-------- Lesetext --------

Schließlich ging es, wie eingangs angedeutet, 2005 erstmals, noch unter Paul Müller, zu den Bamberger Symphonikern, 2008 nach Berlin und im vergangenen August, als die Bamberger beim Lucerne Festival konzertant den kompletten Ring machten, zurück an die Regnitz. Seither gibt Axt im Konzert mit Jonathan Nott die künstlerische Linie vor und zeichnet darüber hinaus auch für die wirtschaftliche Ausrichtung verantwortlich. Ein enormer Erfolg ist das, in Axts immer noch recht jungen Jahren.
Dessen Wurzeln liegen in der niederbayerischen Provinz, in einer Gegend, die ein die Kreativität enorm begünstigender Wind durchweht. Aus dem kleinen Markt Hengersberg beispielsweise kommen der Autor Harald Grill (er war 2012/2013 Stipendiat des Internationalen Künstlerhauses Villa Concordia in Bamberg), der Kabarettist Django Asül, die Geigerin Monika Drasch – man kennt sie unter anderem aus gemeinsamen Auftritten mit Hubert von Goisern – sodann Manfred Preis, den Axt gut kennt als Bassklarinettist der Berliner Philharmoniker, auch Judith Siedersberger, die zusammen mit Rosa Brunner den Kunstraum bluemerant in der Bamberger Siechenstraße betreibt und die Sachbuchautorin Michaela Karl, die Biographien zu Rudi Dutschke, zu Dorothy Parker, zu Zelda und F. Scott Fitzgerald vorgelegt hat. Karl ist in Straubing geboren, ganz wie – 1974 – Marcus Rudolf Axt.

--------

Aufgabe a: Schreibe aus den Einträgen den Abschnitt wortgetreu ab, der mit der Zeile beginnt, die „Task: Click the white“ enthält, und bis einschließlich zur letzten Zeile der Einträge reicht.
Der Lesetext und die Einträge stehen in keinem Zusammenhang miteinander.

-------- Gegebene Daten --------

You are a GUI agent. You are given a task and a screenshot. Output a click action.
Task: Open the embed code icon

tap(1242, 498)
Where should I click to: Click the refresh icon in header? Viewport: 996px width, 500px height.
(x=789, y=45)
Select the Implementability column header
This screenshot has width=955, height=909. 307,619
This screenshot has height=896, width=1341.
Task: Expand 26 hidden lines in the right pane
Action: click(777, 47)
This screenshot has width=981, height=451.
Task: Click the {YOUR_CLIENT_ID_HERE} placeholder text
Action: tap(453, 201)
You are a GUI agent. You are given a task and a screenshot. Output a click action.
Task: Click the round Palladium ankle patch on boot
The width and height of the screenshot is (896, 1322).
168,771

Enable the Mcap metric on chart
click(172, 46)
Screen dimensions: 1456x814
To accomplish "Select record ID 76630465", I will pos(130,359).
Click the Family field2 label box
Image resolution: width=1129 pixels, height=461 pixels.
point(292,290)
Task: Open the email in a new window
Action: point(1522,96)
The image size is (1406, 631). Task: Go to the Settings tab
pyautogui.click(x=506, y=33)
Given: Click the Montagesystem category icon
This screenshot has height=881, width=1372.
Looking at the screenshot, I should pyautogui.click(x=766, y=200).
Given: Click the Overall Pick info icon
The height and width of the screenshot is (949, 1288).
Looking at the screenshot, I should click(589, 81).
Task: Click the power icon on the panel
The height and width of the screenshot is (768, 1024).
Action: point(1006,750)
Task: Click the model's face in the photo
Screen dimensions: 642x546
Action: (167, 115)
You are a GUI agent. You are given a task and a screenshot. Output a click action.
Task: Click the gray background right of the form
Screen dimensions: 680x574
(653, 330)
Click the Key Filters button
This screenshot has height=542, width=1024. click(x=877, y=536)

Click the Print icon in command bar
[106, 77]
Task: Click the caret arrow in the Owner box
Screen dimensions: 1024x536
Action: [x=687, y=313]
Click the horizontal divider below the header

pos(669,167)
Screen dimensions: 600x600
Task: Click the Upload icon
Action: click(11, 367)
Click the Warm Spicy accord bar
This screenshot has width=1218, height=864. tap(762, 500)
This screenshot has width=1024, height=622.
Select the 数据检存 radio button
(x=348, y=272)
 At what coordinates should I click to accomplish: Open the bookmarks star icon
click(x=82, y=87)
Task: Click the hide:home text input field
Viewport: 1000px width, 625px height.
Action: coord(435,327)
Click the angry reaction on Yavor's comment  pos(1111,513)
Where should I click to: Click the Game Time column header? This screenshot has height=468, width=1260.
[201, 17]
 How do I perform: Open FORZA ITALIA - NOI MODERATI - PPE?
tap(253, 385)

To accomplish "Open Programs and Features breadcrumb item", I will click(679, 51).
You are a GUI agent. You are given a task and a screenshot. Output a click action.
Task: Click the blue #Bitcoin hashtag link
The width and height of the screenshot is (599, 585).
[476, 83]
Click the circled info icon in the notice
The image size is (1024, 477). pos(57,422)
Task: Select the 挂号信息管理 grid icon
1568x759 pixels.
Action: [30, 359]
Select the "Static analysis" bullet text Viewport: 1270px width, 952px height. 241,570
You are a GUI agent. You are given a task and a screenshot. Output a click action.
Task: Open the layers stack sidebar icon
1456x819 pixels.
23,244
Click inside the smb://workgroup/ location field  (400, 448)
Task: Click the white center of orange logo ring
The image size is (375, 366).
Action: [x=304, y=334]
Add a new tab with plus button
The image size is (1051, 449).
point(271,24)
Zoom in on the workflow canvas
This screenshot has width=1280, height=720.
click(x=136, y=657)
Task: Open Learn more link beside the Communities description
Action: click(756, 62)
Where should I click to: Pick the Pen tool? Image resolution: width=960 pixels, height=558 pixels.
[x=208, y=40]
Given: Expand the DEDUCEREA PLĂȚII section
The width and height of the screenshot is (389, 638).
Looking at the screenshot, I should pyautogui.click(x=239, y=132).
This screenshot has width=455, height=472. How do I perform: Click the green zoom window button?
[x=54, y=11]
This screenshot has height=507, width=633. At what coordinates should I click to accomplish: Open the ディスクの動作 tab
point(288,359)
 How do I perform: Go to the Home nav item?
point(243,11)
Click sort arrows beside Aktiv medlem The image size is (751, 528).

--------

Aufgabe b: Gib aus dem Lesetext den Abschnitt wieder, der mit den Wörtern „Dessen Wurzeln liegen“ beginnt und mit „Marcus Rudolf Axt.“ endet, und ersetze darin „Geigerin“ durch „Violinistin“.

Erwartete Lösung a:
Task: Click the white center of orange logo ring
The image size is (375, 366).
Action: [x=304, y=334]
Add a new tab with plus button
The image size is (1051, 449).
point(271,24)
Zoom in on the workflow canvas
This screenshot has width=1280, height=720.
click(x=136, y=657)
Task: Open Learn more link beside the Communities description
Action: click(756, 62)
Where should I click to: Pick the Pen tool? Image resolution: width=960 pixels, height=558 pixels.
[x=208, y=40]
Given: Expand the DEDUCEREA PLĂȚII section
The width and height of the screenshot is (389, 638).
Looking at the screenshot, I should pyautogui.click(x=239, y=132).
This screenshot has width=455, height=472. How do I perform: Click the green zoom window button?
[x=54, y=11]
This screenshot has height=507, width=633. At what coordinates should I click to accomplish: Open the ディスクの動作 tab
point(288,359)
 How do I perform: Go to the Home nav item?
point(243,11)
Click sort arrows beside Aktiv medlem The image size is (751, 528).

Erwartete Lösung b:
Dessen Wurzeln liegen in der niederbayerischen Provinz, in einer Gegend, die ein die Kreativität enorm begünstigender Wind durchweht. Aus dem kleinen Markt Hengersberg beispielsweise kommen der Autor Harald Grill (er war 2012/2013 Stipendiat des Internationalen Künstlerhauses Villa Concordia in Bamberg), der Kabarettist Django Asül, die Violinistin Monika Drasch – man kennt sie unter anderem aus gemeinsamen Auftritten mit Hubert von Goisern – sodann Manfred Preis, den Axt gut kennt als Bassklarinettist der Berliner Philharmoniker, auch Judith Siedersberger, die zusammen mit Rosa Brunner den Kunstraum bluemerant in der Bamberger Siechenstraße betreibt und die Sachbuchautorin Michaela Karl, die Biographien zu Rudi Dutschke, zu Dorothy Parker, zu Zelda und F. Scott Fitzgerald vorgelegt hat. Karl ist in Straubing geboren, ganz wie – 1974 – Marcus Rudolf Axt.